Selected passage:
++++++++++++++++++++

Preprint Open Access


Pela' Giovanna

Background: Sex-differences have been demonstrated in the acute phase of COVID-19 infection; females (F) were found to be less prone to develop a severe disease than males (M), but few studies have assessed sex-differences in Long-Covid-19 syndrome.

Aim and Results: The aim of this prospective/retrospective study was to characterize the long- term consequences of this infection from a sex-perspective. For this purpose, we enrolled 223 patients (89 F and 134 M) who experienced a SARS -CoV-2 infection. In the acute phase of the illness, females reported more frequently than males: weakness, dysgeusia, anosmia, thoracic pain, palpitations, diarrhea, and myalgia without significant differences in breathlessness, cough, and sleep disturbance. After a mean follow-up  time of 5 months after the acute phase, females were significantly more likely than males to report weakness, thoracic pain, palpitations, and sleep disturbance but not myalgia and cough.

At the multivariate logistic regression, women were statistically significantly likely to experience persistent symptoms such as dyspnoea, fatigue, chest pain, and palpitations. On the contrary, myalgia, cough and sleep disturbance were not influenced by sex.

++++++++++++++++++++

What to work on: Reproduce the abstract on sex differences in Long-Covid-19, starting with "Pela' Giovanna" and going on through "in Long-Covid-19 syndrome.".

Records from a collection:

++++++++++++++++++++

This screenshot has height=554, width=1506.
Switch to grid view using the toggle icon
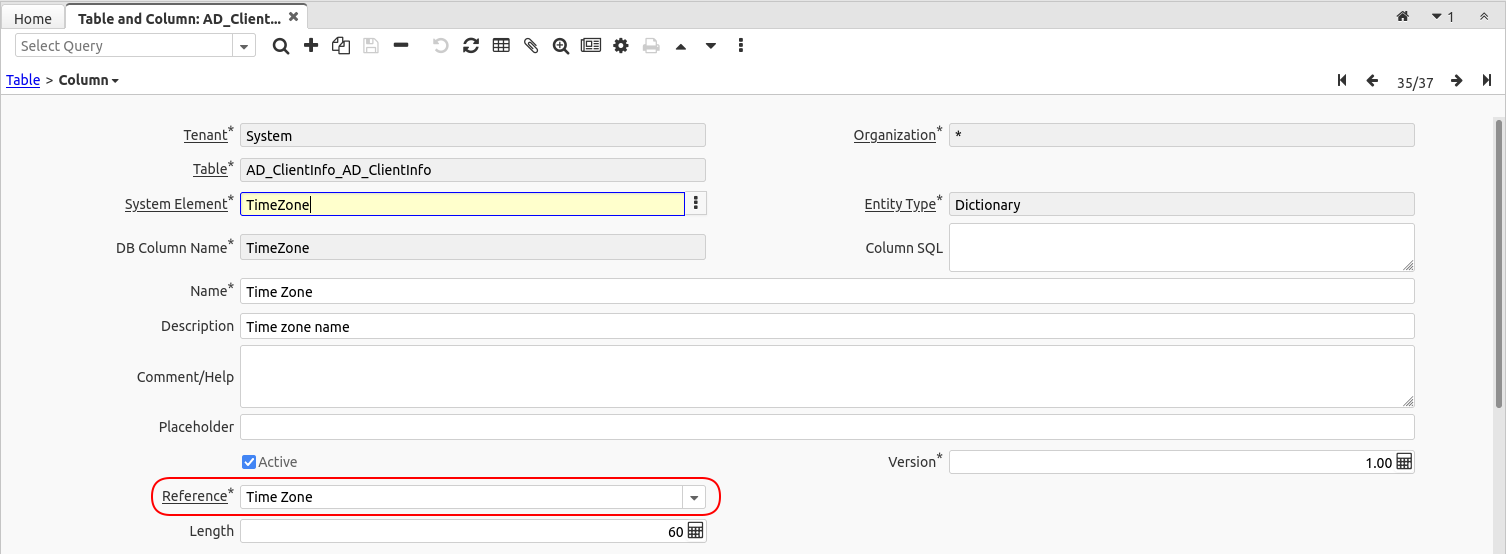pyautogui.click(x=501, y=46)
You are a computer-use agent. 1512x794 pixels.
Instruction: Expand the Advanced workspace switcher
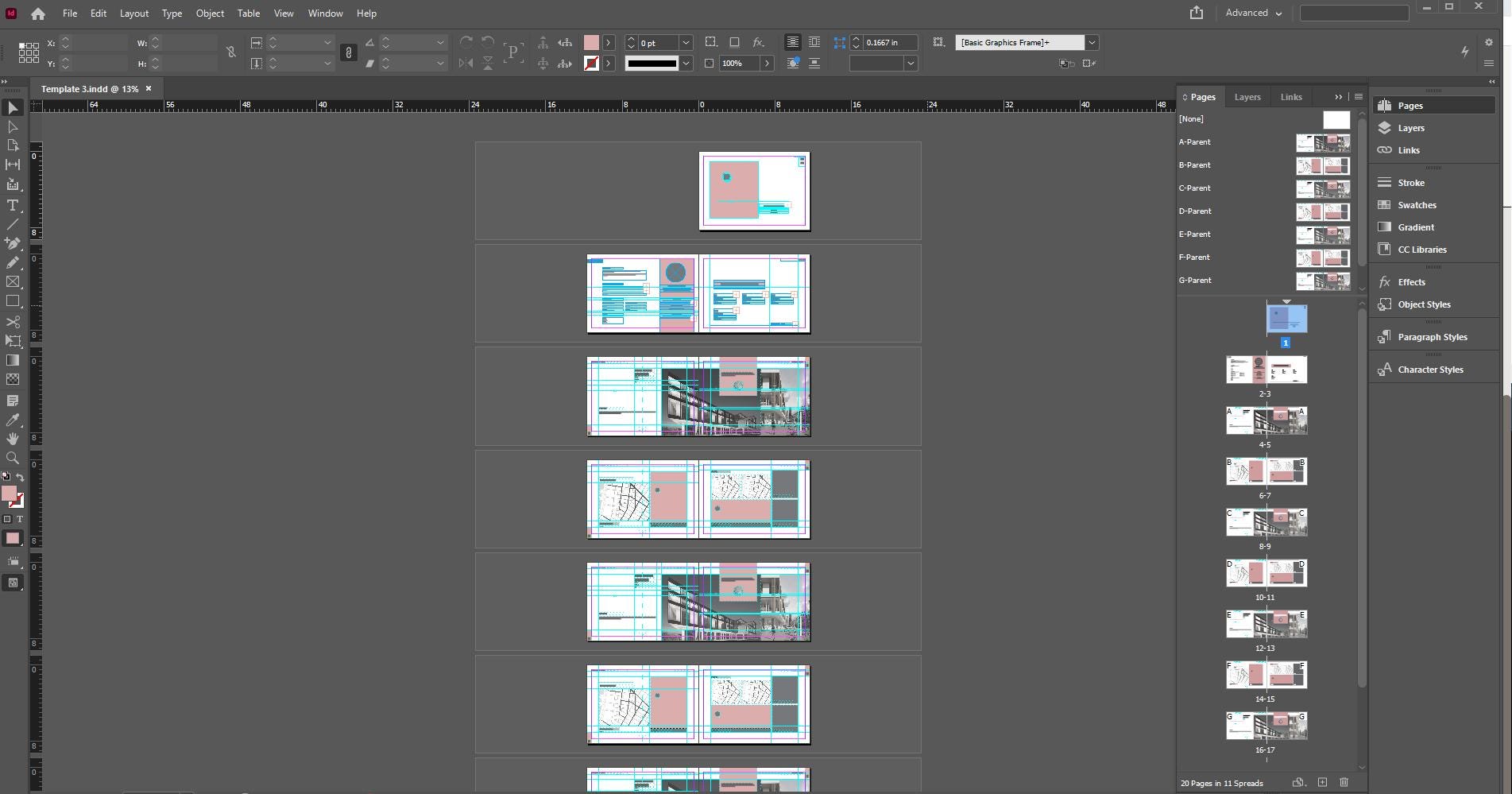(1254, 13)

++++++++++++++++++++

Answer to the problem:
Pela' Giovanna

Background: Sex-differences have been demonstrated in the acute phase of COVID-19 infection; females (F) were found to be less prone to develop a severe disease than males (M), but few studies have assessed sex-differences in Long-Covid-19 syndrome.